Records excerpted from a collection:
* * * * * * *
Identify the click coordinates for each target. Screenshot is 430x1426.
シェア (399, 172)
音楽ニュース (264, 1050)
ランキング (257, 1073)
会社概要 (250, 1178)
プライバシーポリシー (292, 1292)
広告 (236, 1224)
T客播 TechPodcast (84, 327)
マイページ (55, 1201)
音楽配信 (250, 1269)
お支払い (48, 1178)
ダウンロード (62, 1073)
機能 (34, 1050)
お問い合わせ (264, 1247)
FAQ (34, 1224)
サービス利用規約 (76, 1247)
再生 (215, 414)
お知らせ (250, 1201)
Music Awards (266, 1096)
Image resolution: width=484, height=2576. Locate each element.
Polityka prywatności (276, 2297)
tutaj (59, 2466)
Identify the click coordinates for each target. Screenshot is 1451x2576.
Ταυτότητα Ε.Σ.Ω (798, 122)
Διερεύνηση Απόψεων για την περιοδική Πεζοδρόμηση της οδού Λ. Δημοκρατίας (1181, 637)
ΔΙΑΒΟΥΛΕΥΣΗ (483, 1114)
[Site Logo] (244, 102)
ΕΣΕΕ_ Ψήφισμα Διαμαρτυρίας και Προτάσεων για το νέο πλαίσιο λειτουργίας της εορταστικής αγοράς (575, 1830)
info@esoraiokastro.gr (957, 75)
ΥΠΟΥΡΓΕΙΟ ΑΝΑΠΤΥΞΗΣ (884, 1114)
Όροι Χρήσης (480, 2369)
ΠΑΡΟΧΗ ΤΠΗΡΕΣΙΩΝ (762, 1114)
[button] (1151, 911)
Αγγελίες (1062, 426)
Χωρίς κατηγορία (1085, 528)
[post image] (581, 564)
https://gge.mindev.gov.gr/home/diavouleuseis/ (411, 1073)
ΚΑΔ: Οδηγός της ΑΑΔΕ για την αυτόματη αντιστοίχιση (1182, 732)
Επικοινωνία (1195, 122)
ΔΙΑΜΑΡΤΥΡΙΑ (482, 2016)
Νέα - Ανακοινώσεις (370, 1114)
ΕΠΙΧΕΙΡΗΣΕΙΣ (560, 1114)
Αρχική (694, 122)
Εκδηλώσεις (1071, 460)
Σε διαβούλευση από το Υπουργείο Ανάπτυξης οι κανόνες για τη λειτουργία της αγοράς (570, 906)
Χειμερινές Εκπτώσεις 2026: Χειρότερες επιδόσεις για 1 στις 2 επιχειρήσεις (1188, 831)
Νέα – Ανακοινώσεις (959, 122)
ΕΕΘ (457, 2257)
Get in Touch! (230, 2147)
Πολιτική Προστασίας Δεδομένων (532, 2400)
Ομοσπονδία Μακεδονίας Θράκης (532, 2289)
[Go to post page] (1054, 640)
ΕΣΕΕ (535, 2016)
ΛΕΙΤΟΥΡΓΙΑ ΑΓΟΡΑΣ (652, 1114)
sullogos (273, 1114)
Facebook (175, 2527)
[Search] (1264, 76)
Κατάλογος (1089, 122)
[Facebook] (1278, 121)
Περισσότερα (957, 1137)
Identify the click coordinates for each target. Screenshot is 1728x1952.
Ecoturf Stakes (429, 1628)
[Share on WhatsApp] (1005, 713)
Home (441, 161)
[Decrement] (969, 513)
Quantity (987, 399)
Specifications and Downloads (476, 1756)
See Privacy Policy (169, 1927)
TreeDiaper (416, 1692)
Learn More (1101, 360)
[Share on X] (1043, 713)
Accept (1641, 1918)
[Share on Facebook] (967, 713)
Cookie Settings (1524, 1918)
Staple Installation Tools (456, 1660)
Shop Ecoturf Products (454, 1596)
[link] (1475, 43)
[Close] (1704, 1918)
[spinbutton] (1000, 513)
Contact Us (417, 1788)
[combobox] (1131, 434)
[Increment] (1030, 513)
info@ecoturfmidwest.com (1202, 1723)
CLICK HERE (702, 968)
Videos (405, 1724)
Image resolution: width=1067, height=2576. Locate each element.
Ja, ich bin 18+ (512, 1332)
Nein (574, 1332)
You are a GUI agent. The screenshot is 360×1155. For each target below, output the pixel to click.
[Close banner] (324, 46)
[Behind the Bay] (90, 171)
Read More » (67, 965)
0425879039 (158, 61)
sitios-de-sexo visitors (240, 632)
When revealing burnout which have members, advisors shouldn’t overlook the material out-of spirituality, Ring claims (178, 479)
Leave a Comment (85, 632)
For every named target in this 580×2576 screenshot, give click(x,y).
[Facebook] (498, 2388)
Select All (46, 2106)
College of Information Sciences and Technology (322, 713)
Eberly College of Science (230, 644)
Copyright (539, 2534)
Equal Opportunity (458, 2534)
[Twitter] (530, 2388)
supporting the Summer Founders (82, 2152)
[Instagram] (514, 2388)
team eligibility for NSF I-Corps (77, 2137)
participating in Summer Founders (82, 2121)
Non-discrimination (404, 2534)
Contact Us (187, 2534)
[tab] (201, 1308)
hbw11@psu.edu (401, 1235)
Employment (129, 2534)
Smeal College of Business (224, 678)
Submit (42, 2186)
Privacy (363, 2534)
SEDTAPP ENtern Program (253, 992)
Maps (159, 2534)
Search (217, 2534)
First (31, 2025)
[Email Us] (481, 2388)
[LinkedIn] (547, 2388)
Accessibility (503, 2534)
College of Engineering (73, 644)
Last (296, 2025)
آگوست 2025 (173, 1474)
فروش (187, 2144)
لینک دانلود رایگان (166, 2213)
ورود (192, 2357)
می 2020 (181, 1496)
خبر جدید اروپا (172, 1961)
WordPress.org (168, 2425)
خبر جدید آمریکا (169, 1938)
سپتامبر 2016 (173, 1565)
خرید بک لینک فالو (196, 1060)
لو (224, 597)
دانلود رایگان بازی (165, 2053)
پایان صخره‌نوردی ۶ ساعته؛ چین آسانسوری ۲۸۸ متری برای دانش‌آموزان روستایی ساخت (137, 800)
* * * * * * *
WHAT YOU HAVE TO DO: Taking the records from the top, repeat each line exactly until you have repeated the line that contains "サービス利用規約 (76, 1247)".

WRITTEN RESPONSE:
Identify the click coordinates for each target. Screenshot is 430x1426.
シェア (399, 172)
音楽ニュース (264, 1050)
ランキング (257, 1073)
会社概要 (250, 1178)
プライバシーポリシー (292, 1292)
広告 (236, 1224)
T客播 TechPodcast (84, 327)
マイページ (55, 1201)
音楽配信 (250, 1269)
お支払い (48, 1178)
ダウンロード (62, 1073)
機能 (34, 1050)
お問い合わせ (264, 1247)
FAQ (34, 1224)
サービス利用規約 (76, 1247)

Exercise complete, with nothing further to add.